**Passage shown:**
=== Section Start ===

On the other hand, it is by no means clear whether the RMO is capable of causing contracts or agreements to become frustrated. As seen above, the doctrine of frustration is confined to very narrow circumstances. Much depends on the nature of the obligations to be performed under the said contract. For instance, the doctrine of frustration may be applicable to a contract where time is of the essence, a deadline to complete the contract falls within the RMO period (for example a musical concert which is to be held on a specific date), and there are no provisions stipulated in the contract to extend time for performance. On the other hand, however, a tenancy agreement (whether commercial or residential) is unlikely to become frustrated as the landlord’s relevant obligation is usually only to ensure that the tenant has possession and quiet enjoyment of the demised premises. In such circumstances, there is no radical change in the contractual obligations which would render the same to be impossible to perform, and accordingly frustration would not arise.

Therefore, it is advisable that a force majeure clause should as far as possible be included in contractual agreements, and also be drafted clearly to avoid any uncertainties and inconvenience in circumstances such as the current RMO. Such a clause should provide for specific timelines, notification or procedures to suspend contractual rights and/or obligations, and the contracting parties’ rights and remedies should a force majeure event occur and/or persist beyond the specified timelines The Singapore Court of Appeal in RDC Concrete Pte Ltd v Sato Kogya (S) Pte Ltd and another appeal [2007] SGCA 39 aptly observed as follows:-

“[54] The most important principle with respect to force majeure clauses entails, simultaneously, a rather specific factual inquiry: the precise construction of the clause is paramount as it would define the precise scope and ambit of the clause itself. The court is, in accordance with the principle of freedom of contract, to give full effect to the intention of the parties in so far as such a clause is concerned.” [Emphasis added]

The COVID-19 pandemic is a major and unprecedented event that exposes the lack of preparedness and resilience of many. It is clear that the government’s recent move to implement the nationwide RMO has caught the people of Malaysia completely off guard. As discussed above, it appears that inadequate drafting and/or omission to address certain contingencies or eventualities in the contracts could lead to uncertainty and hardship, which may ultimately result in serious implications for the contracting parties. Therefore, it is paramount that contracts should be cautiously drafted to address such situations. Uncertainty and inconvenience can be avoided by incorporating a well-drafted clause that clearly defines the events or circumstances that constitute force majeure, and how the rights and obligations of the parties will be modified or suspended accordingly. Contracting parties will then be able to properly manage the contractual risks between them, and to ensure that their respective rights and remedies are properly guarded under the contract in the event such unforeseen circumstances do occur.

=== Section End ===

**Required actions:**
1. Decide whether each statement agrees with the passage on frustration and force majeure, answering yes or no and quoting the words of the passage that decide it. (a) A tenancy agreement is likely to become frustrated by the RMO. (b) The doctrine of frustration is confined to very narrow circumstances. (c) The quoted observation on force majeure clauses was made by the Singapore Court of Appeal.
2. List every condition that the passage on frustration and force majeure gives for when the doctrine of frustration may apply to a contract.
3. According to the passage on frustration and force majeure, what is a landlord's relevant obligation under a tenancy agreement usually limited to?

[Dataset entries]
=== Section Start ===

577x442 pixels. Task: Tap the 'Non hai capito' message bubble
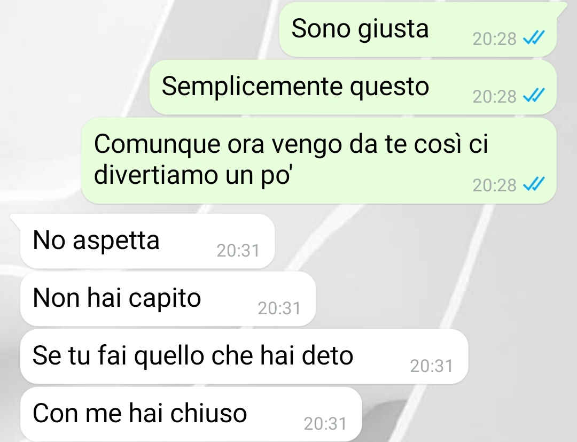(168, 299)
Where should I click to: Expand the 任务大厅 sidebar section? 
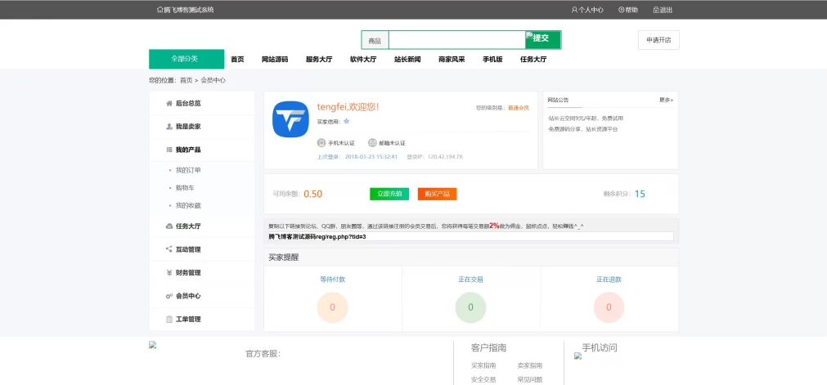[x=187, y=226]
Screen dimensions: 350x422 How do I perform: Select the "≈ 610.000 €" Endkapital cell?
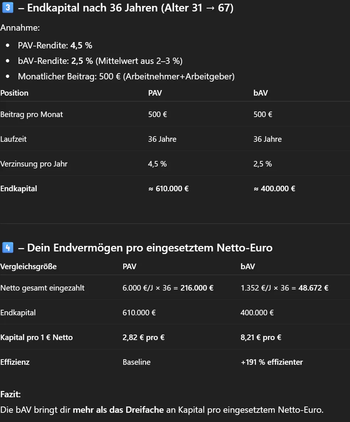[x=168, y=189]
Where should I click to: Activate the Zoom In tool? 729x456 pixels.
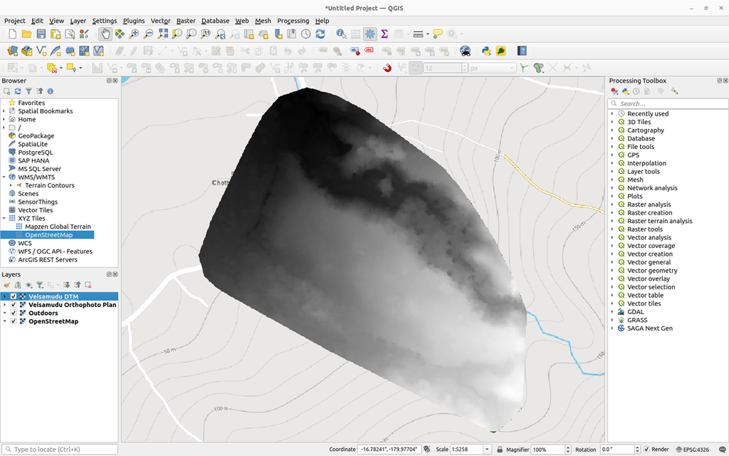[133, 33]
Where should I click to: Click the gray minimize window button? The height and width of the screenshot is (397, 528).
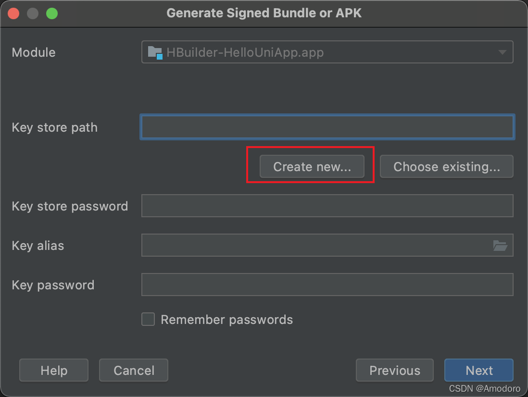click(33, 13)
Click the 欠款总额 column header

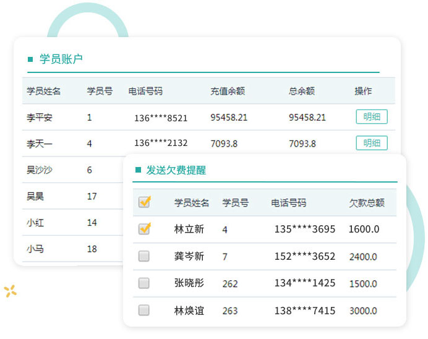[366, 203]
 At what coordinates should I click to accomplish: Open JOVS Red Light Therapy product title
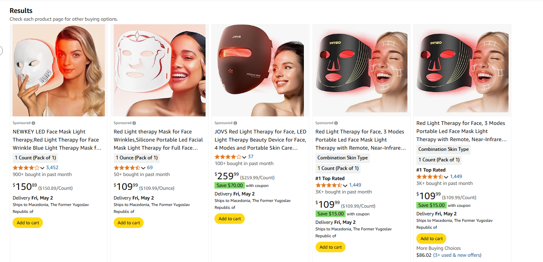click(x=261, y=140)
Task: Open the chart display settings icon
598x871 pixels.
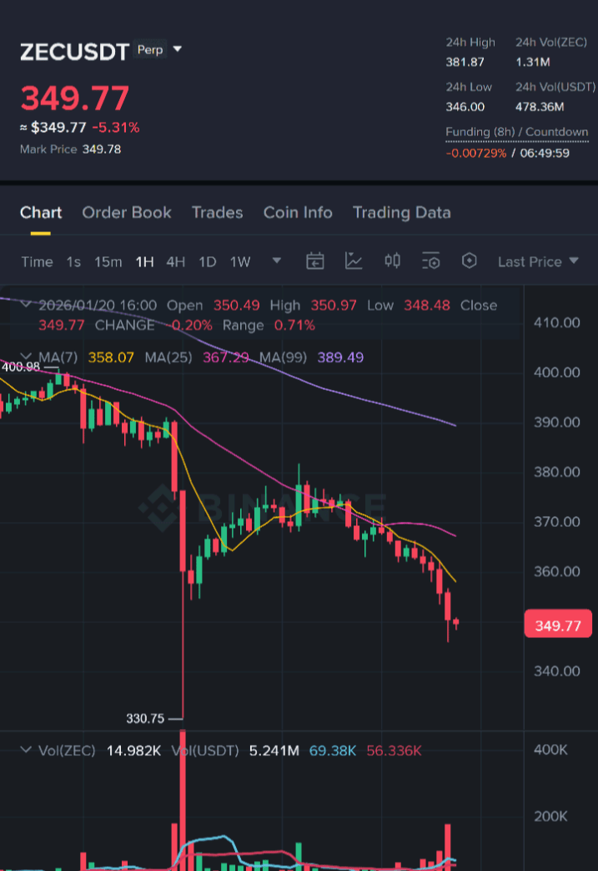Action: (430, 261)
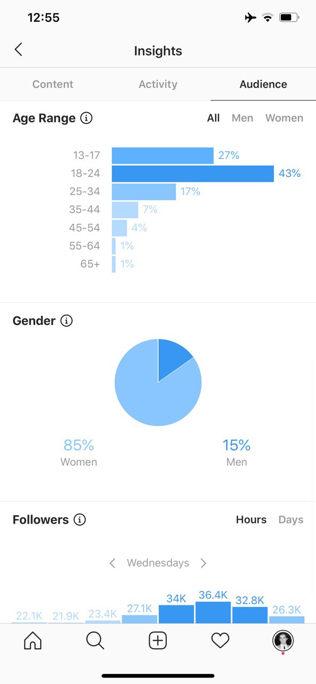The image size is (316, 684).
Task: Tap the Gender info icon
Action: tap(66, 321)
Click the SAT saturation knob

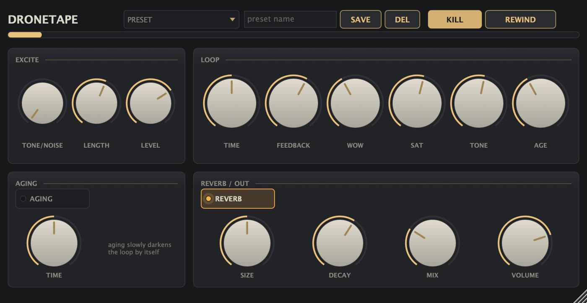[417, 103]
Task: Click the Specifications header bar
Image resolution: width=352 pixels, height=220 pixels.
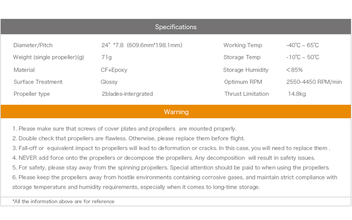Action: tap(176, 27)

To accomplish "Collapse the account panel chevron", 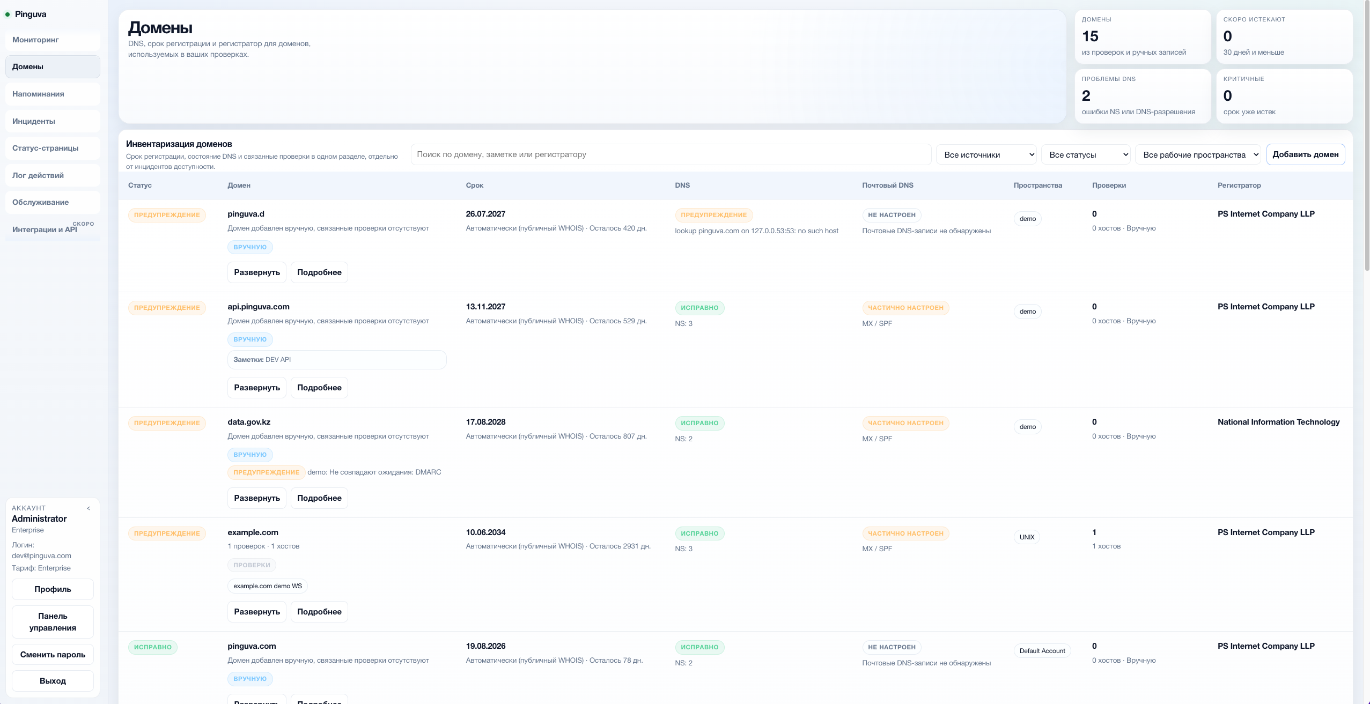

=== Section End ===

**Task responses:**
1.
(a) No: "a tenancy agreement (whether commercial or residential) is unlikely to become frustrated"
(b) Yes: "the doctrine of frustration is confined to very narrow circumstances"
(c) Yes: "The Singapore Court of Appeal in RDC Concrete Pte Ltd v Sato Kogya (S) Pte Ltd and another appeal [2007] SGCA 39 aptly observed as follows"

2.
- Time is of the essence.
- A deadline to complete the contract falls within the RMO period.
- There are no provisions stipulated in the contract to extend time for performance.

3. Ensuring that the tenant has possession and quiet enjoyment of the demised premises.